El futuro de los recursos energéticos
La diversificación energética es fundamental para el medio ambiente y el desarrollo sostenible. Actualmente, países desarrollados como España, su consumo de energía depende fundamentalmente del petróleo (49%), el gas (21%) y el carbón (12%) del exterior. El problema será que estos recursos tan necesarios para el progreso económico, además de contaminantes, serán cada vez más caros y escasos.

El 86% de la electricidad consumida en España es importada.

Mientras que la energía producida en España proviene de centrales termoeléctricas (que utilizan gas, carbón o gasolina), nucleares e hidroeléctricas. El peso de las energías renovables aun es muy reducido y no llega al 10%, aunque por suerte va en aumento.

La producción eléctrica y el transporte son dos grandes consumidores energéticos y además emiten una enorme cantidad de gases de efecto invernadero. Los contaminantes se podrán reducir si los gobiernos apuestan por las energías renovables e impulsan las ventas de coches eléctricos.
::::
*CONSIGNA*: Retoma el texto sobre el futuro de los recursos energéticos y continúalo a partir de su última oración.

*CONJUNTO DE DATOS*:
::::
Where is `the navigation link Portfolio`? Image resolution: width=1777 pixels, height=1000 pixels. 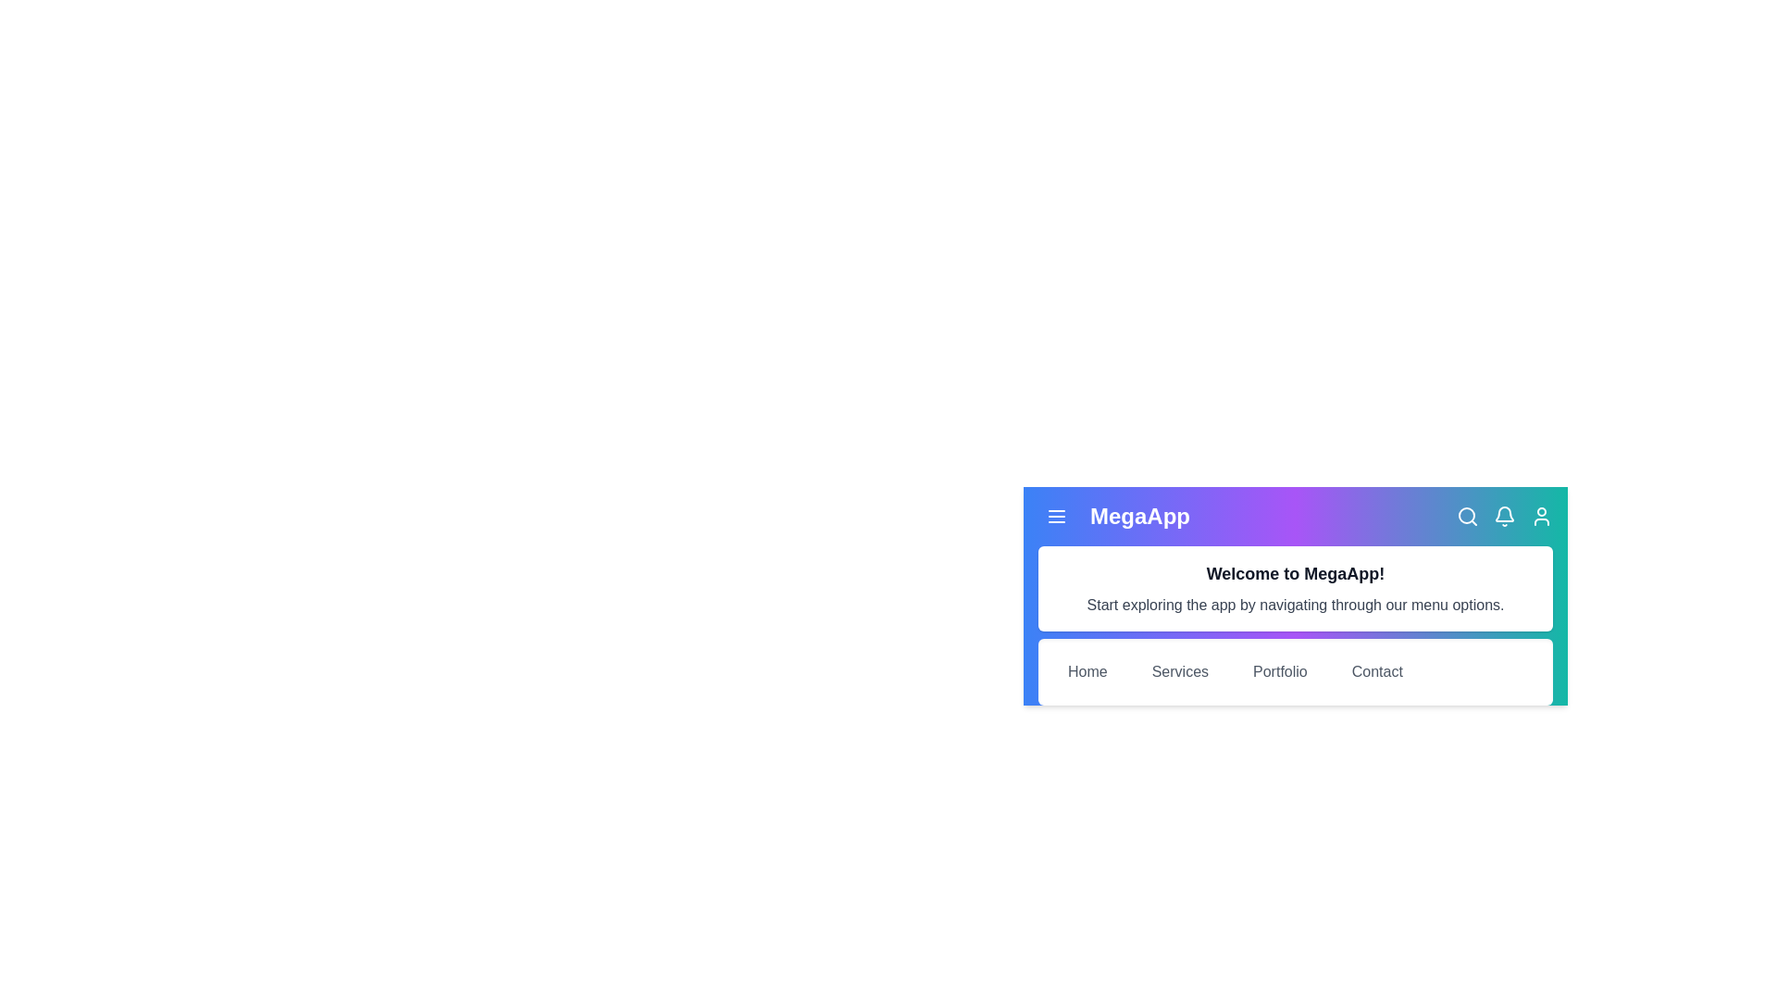 the navigation link Portfolio is located at coordinates (1278, 671).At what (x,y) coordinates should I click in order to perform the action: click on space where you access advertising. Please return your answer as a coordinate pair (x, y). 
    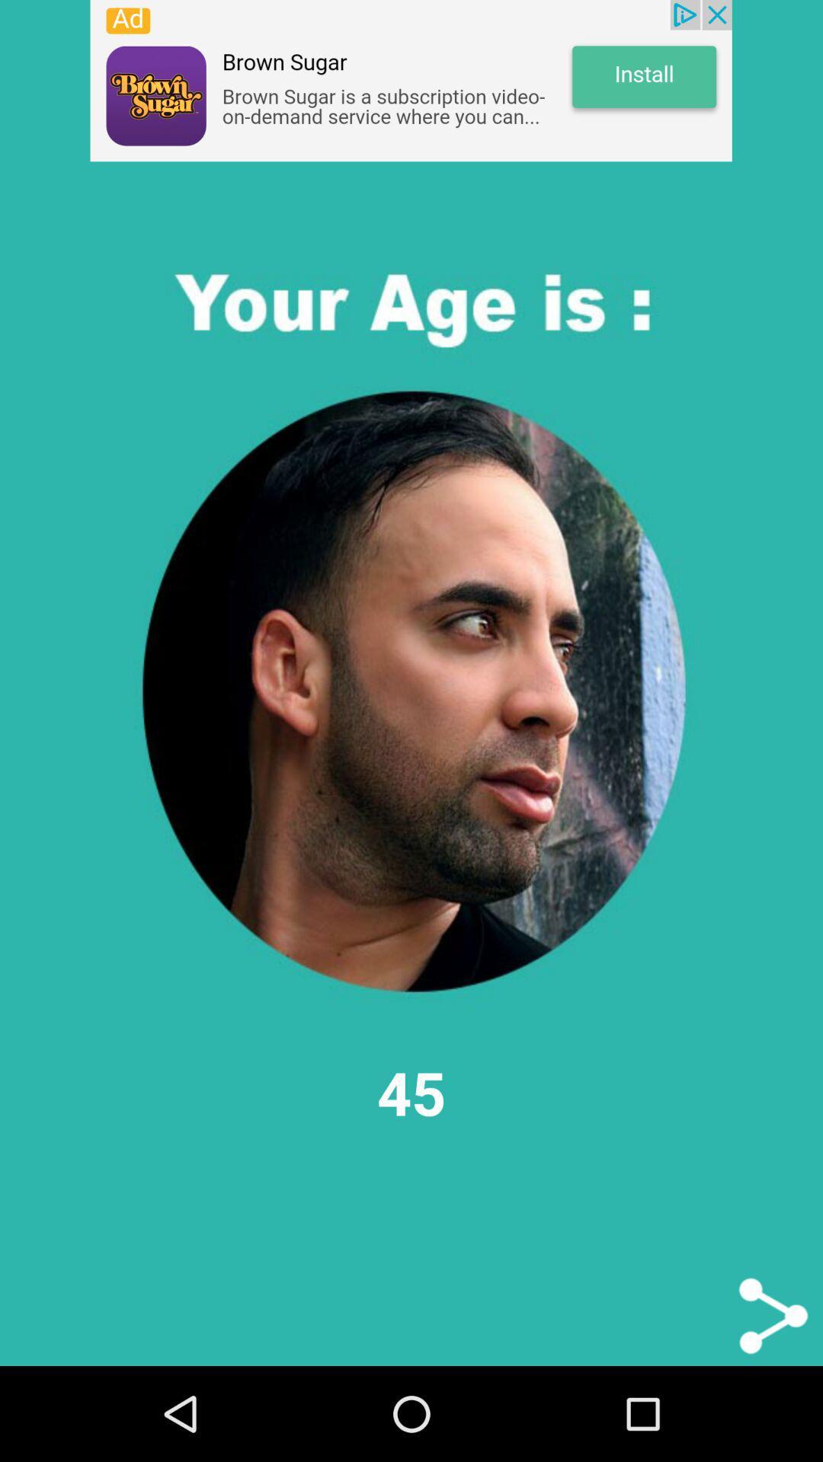
    Looking at the image, I should click on (410, 80).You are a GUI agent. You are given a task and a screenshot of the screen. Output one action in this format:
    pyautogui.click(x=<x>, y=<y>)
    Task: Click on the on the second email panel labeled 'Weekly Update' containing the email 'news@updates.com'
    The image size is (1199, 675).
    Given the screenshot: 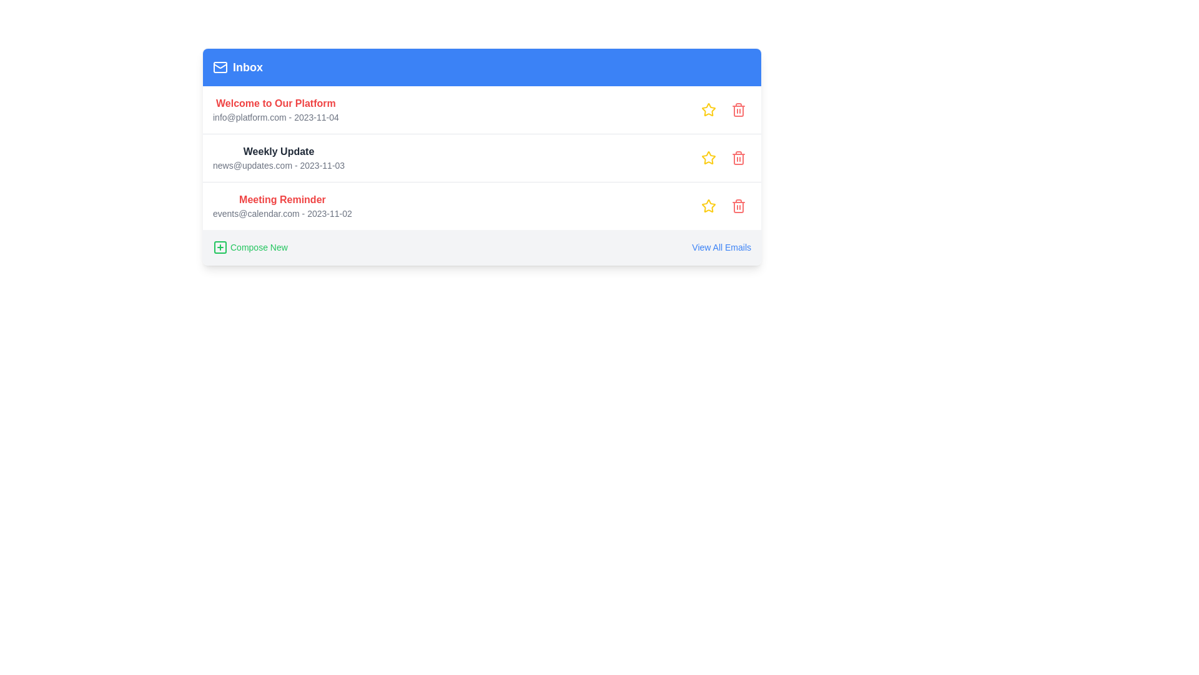 What is the action you would take?
    pyautogui.click(x=482, y=157)
    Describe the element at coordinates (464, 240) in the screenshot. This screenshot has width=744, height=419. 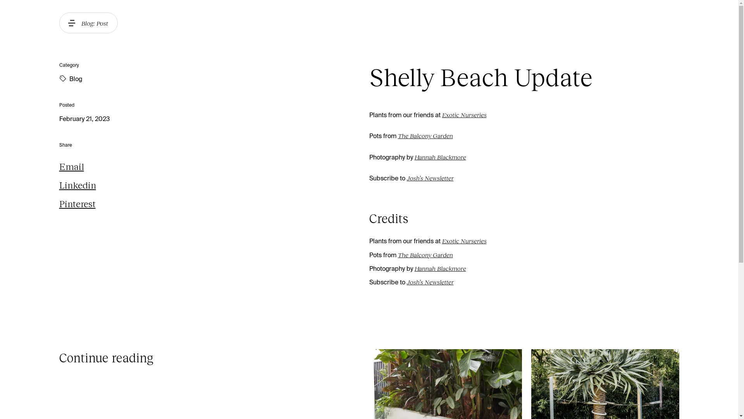
I see `'Exotic Nurseries'` at that location.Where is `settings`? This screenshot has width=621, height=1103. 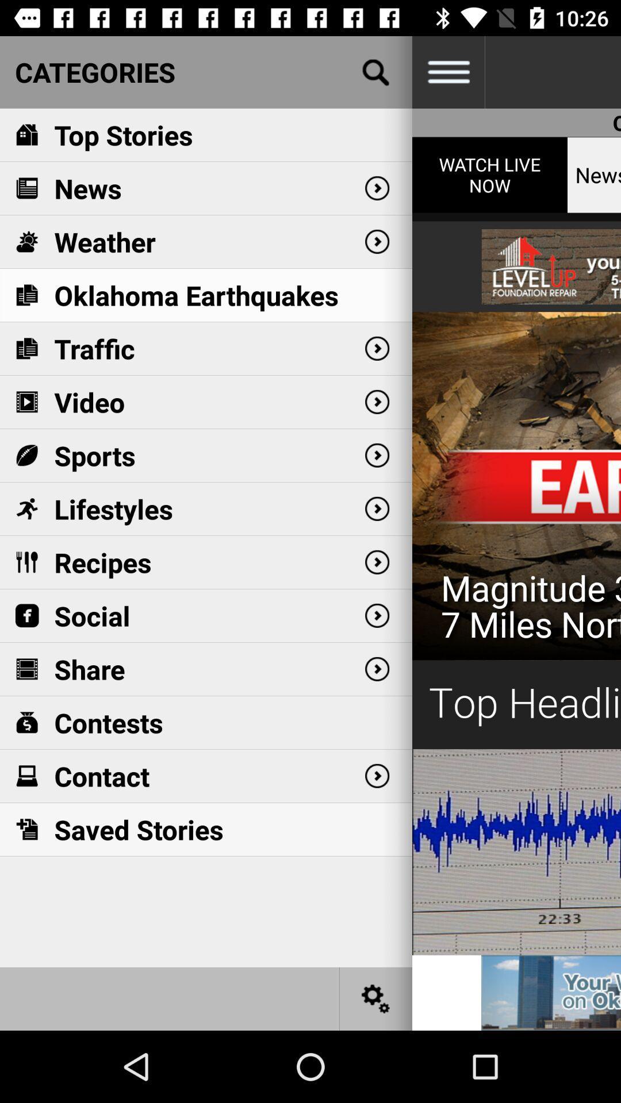
settings is located at coordinates (447, 71).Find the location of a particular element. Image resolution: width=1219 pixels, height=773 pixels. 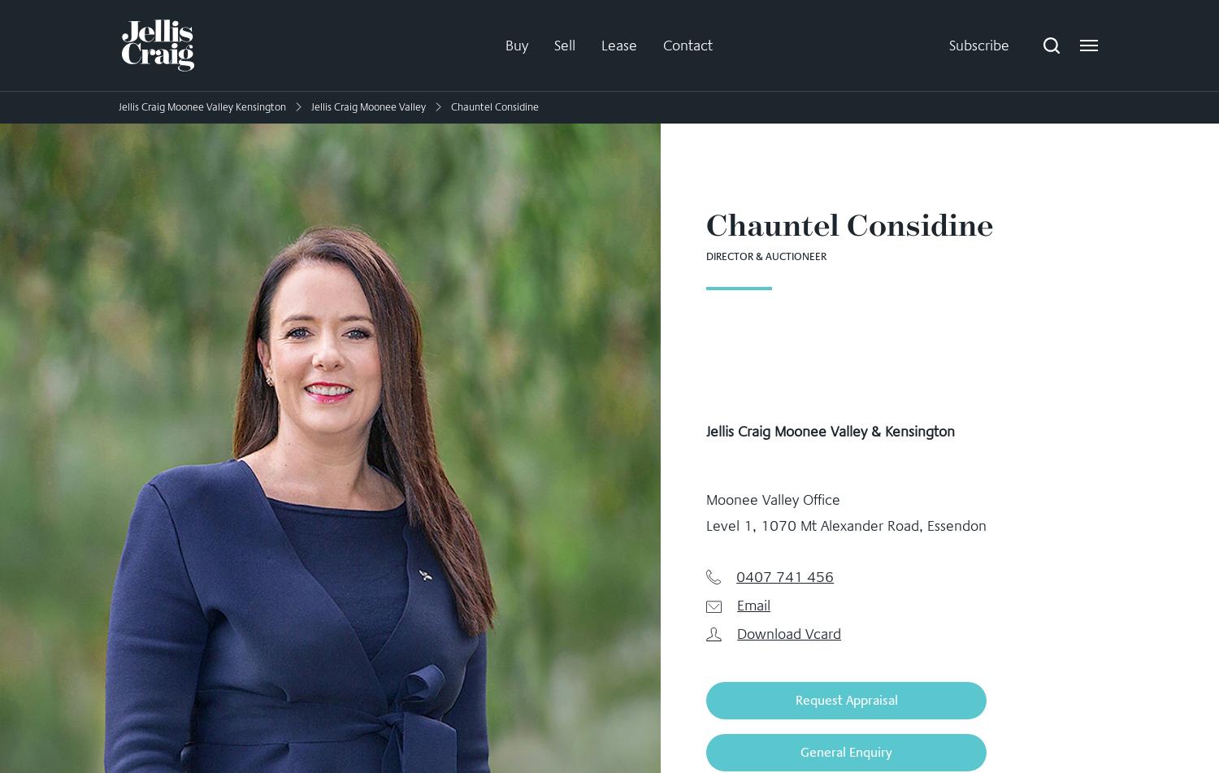

'Contact' is located at coordinates (686, 44).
::::
*RESPUESTA*:
España emite casi 400 millones de toneladas anuales de CO2 a la atmósfera. De esa cantidad, el 25% es debido a la generación de electricidad y el 27% del transporte. Hay que buscar soluciones eficientes y ecológicas, que supongan un ahorro económico y una mejora para la salud del planeta. Además, la demanda energética es cada vez mayor, con un ritmo de crecimiento anual superior al 2%. Buscar otros modelos energéticos no es una alternativa, es una necesidad.